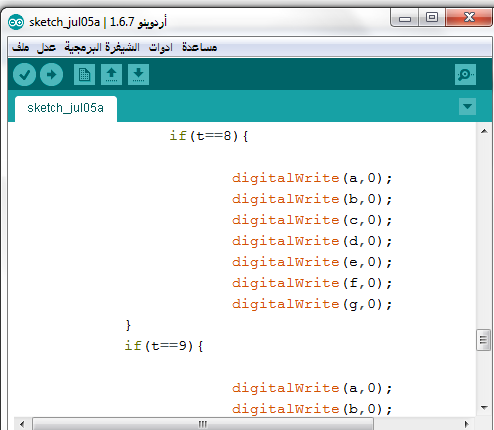The height and width of the screenshot is (430, 494).
Task: Place the cursor on the if(t==9){ line
Action: click(164, 346)
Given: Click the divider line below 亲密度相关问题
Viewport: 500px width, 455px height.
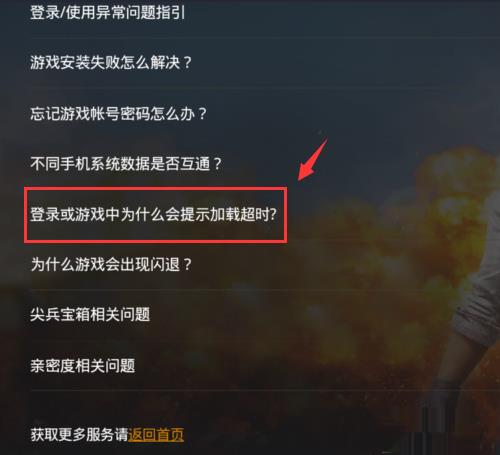Looking at the screenshot, I should (265, 390).
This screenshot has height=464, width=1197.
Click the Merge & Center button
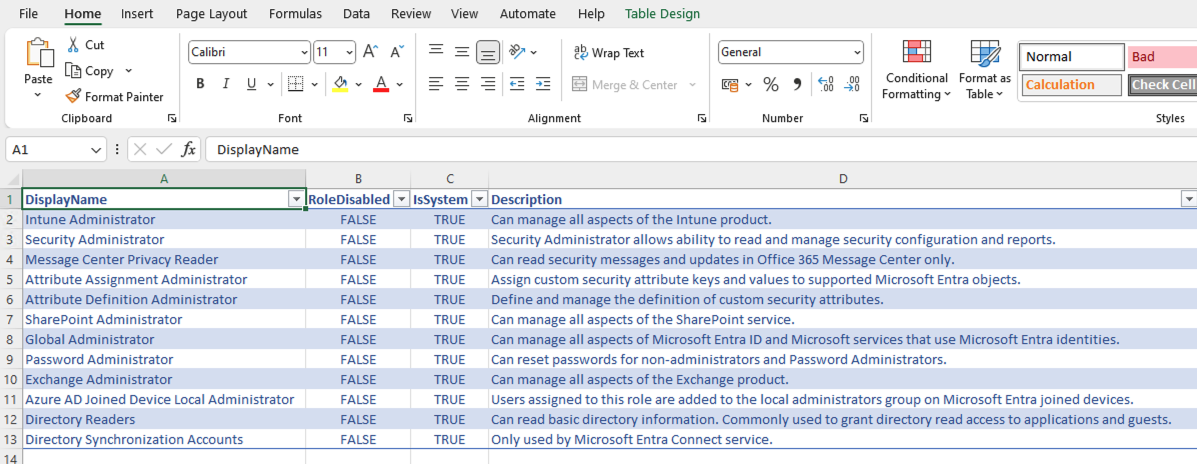[x=625, y=85]
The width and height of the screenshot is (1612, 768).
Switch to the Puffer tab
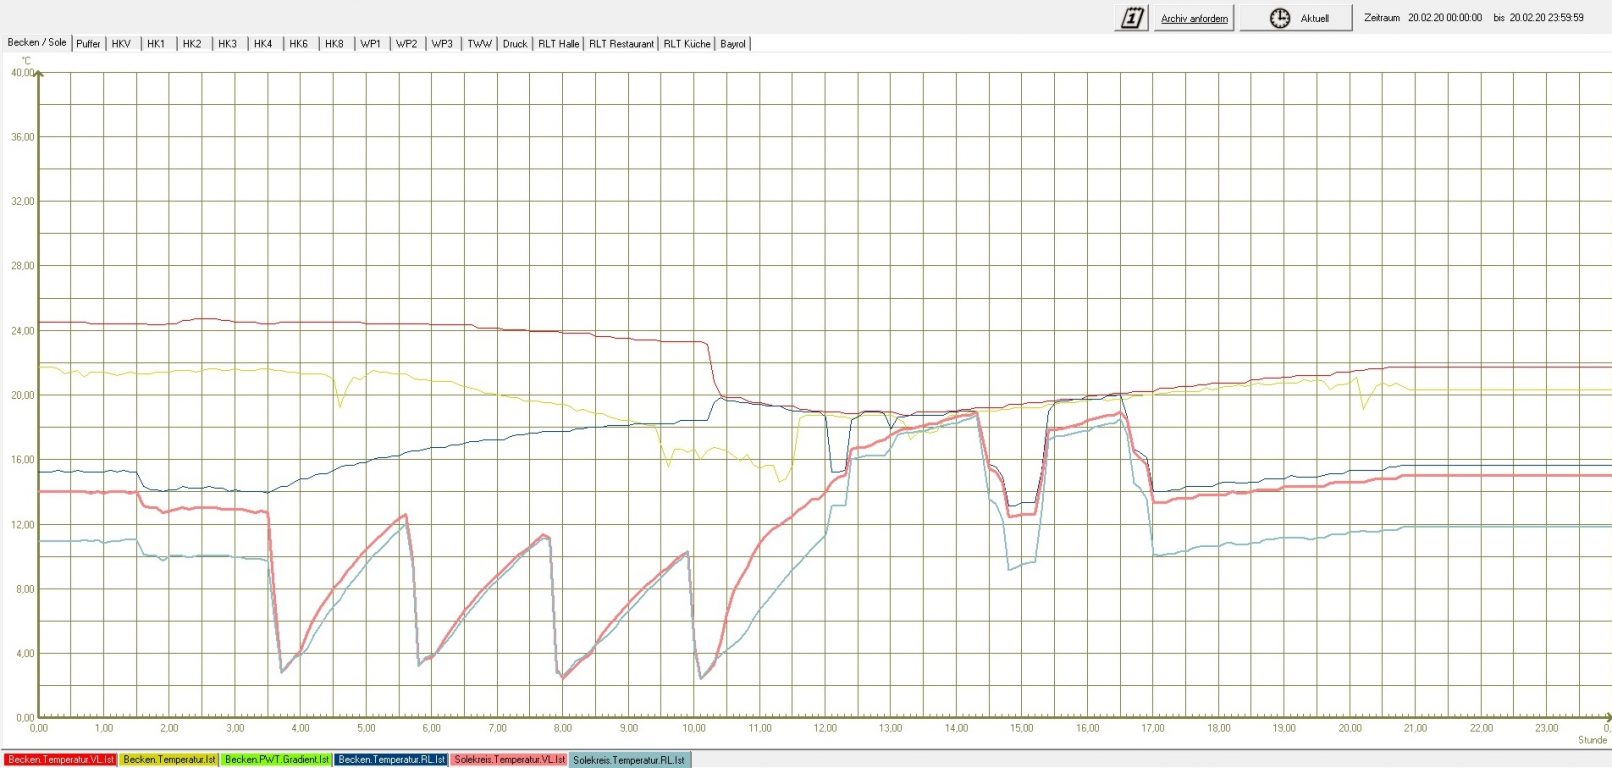[88, 44]
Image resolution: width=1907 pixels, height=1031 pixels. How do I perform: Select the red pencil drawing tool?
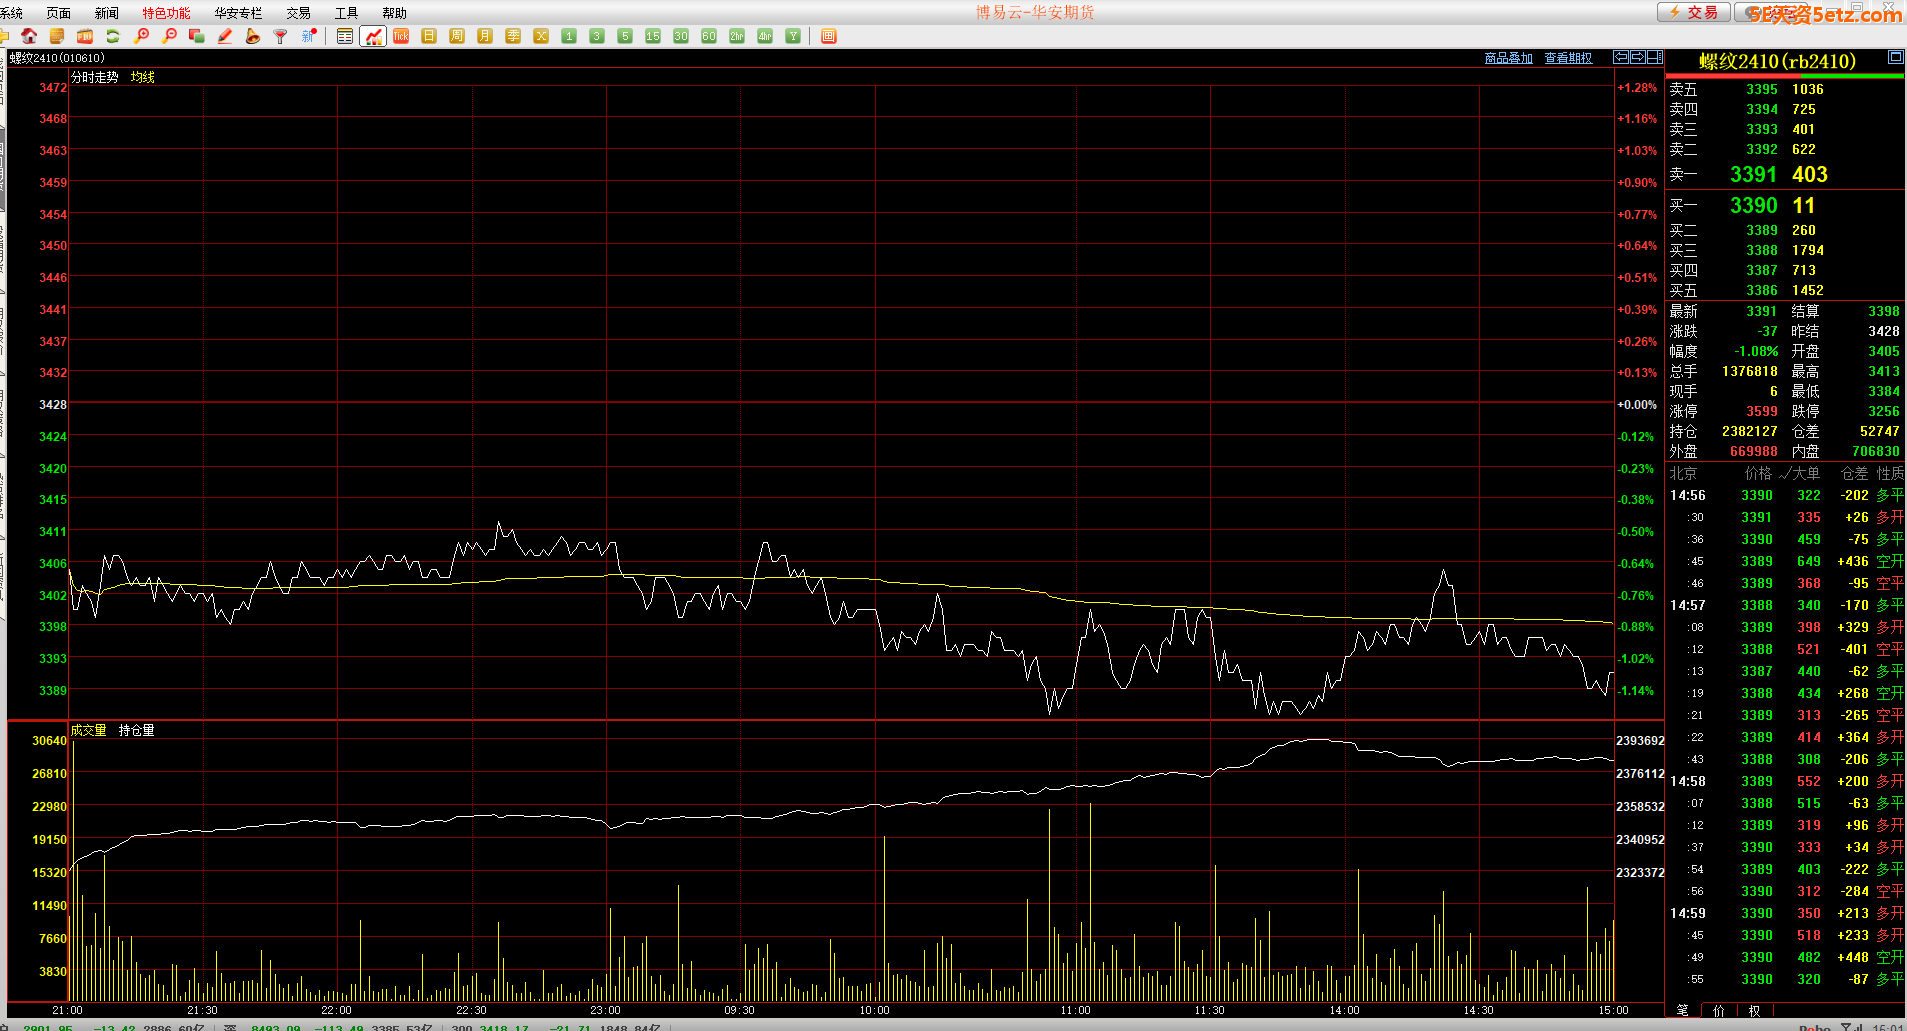point(225,36)
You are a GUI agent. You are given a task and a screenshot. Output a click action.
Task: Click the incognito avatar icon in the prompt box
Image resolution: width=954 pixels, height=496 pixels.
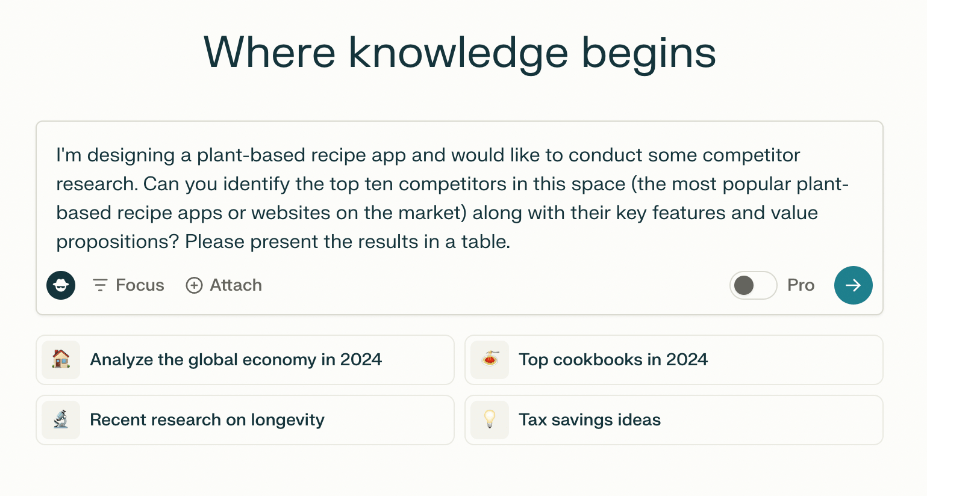coord(61,285)
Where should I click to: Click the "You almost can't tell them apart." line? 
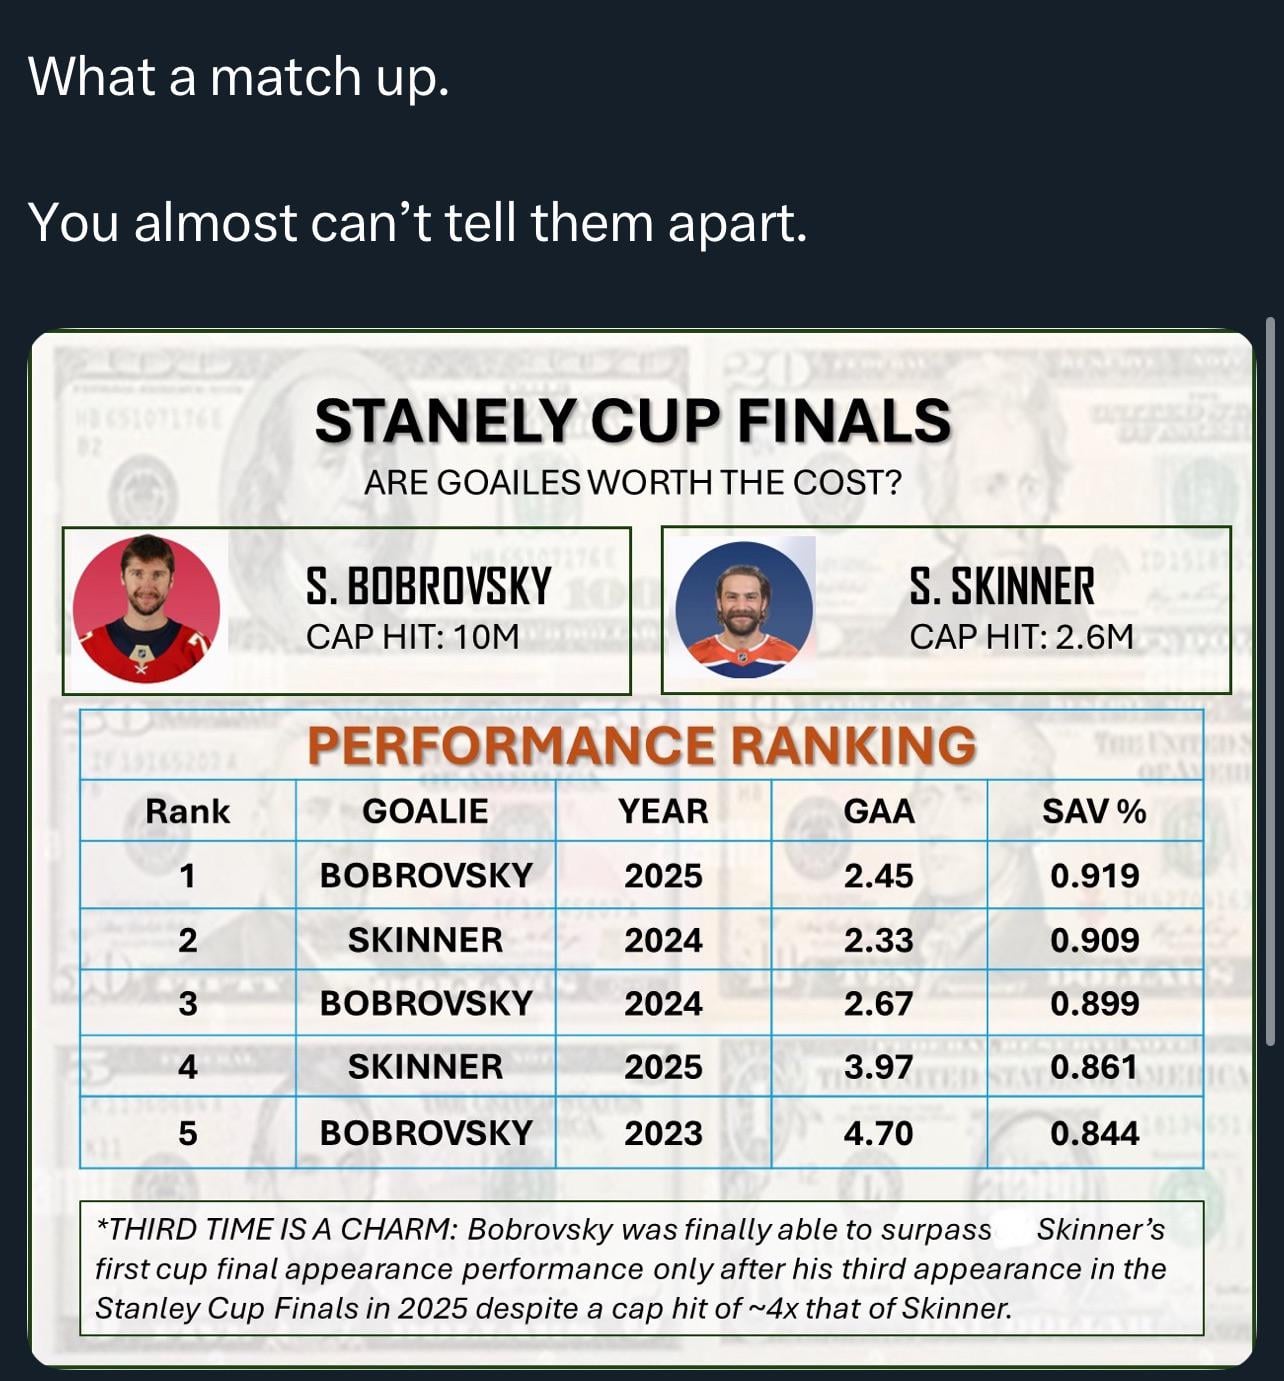point(417,222)
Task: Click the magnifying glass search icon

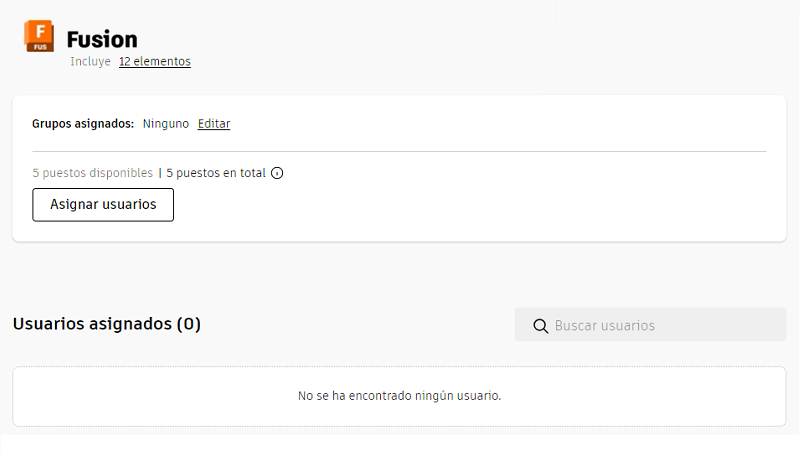Action: tap(540, 326)
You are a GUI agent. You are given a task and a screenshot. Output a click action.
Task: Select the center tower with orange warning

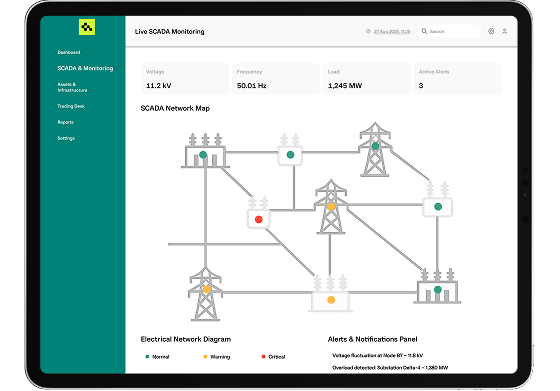click(x=331, y=206)
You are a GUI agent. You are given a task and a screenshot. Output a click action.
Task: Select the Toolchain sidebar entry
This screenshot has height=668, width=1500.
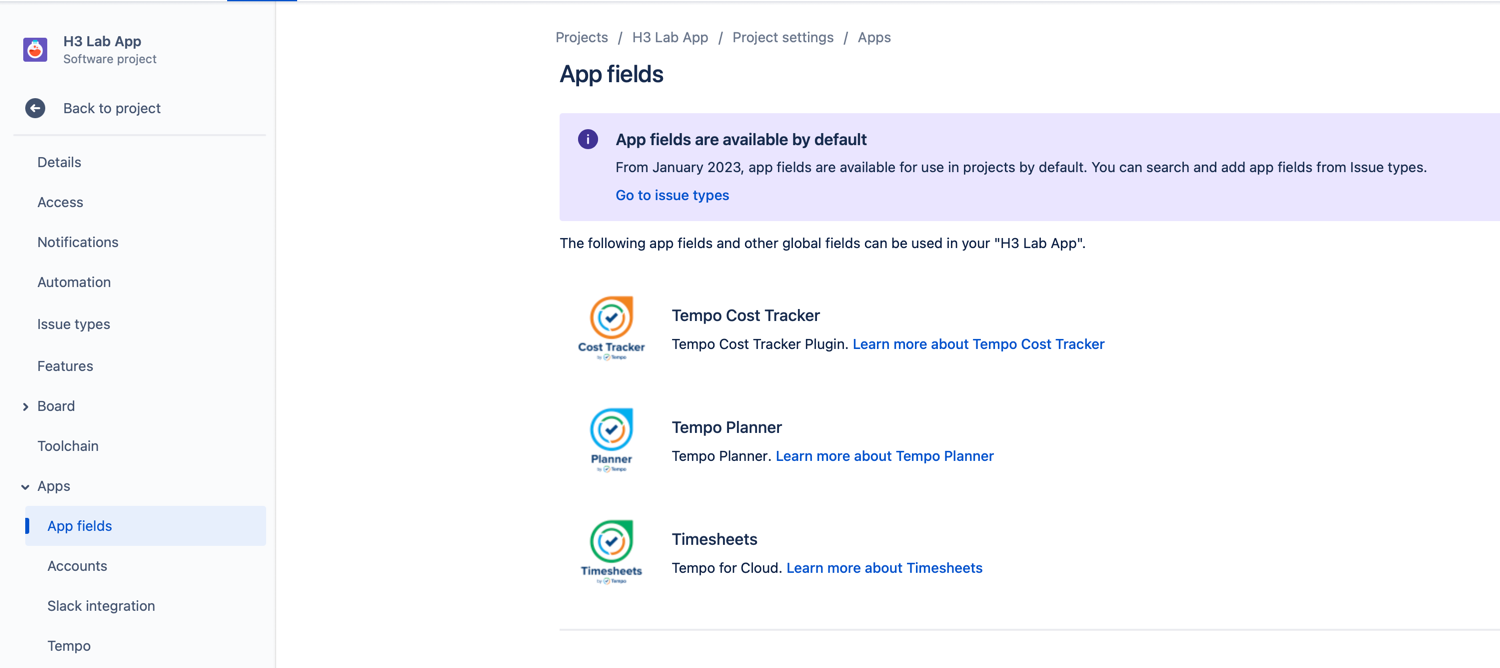pos(67,446)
+++++
Please return exactly the lines from the one containing "Switch to the Puffer tab" through the end of the material above, both ends included, but not the pictures.

Switch to the Puffer tab
[88, 44]
Image resolution: width=1907 pixels, height=1031 pixels. How do I perform: Select the red pencil drawing tool?
point(225,36)
You are a GUI agent. You are given a task and a screenshot. Output a click action.
Task: Click the incognito avatar icon in the prompt box
Image resolution: width=954 pixels, height=496 pixels.
coord(61,285)
Where should I click to: Click the "You almost can't tell them apart." line? 
point(417,222)
Task: Click the magnifying glass search icon

Action: tap(540, 326)
You are a GUI agent. You are given a task and a screenshot. Output a click action.
Task: Select the center tower with orange warning

click(x=331, y=206)
You are a GUI agent. You are given a task and a screenshot. Output a click action.
Task: Select the Toolchain sidebar entry
This screenshot has height=668, width=1500.
pos(67,446)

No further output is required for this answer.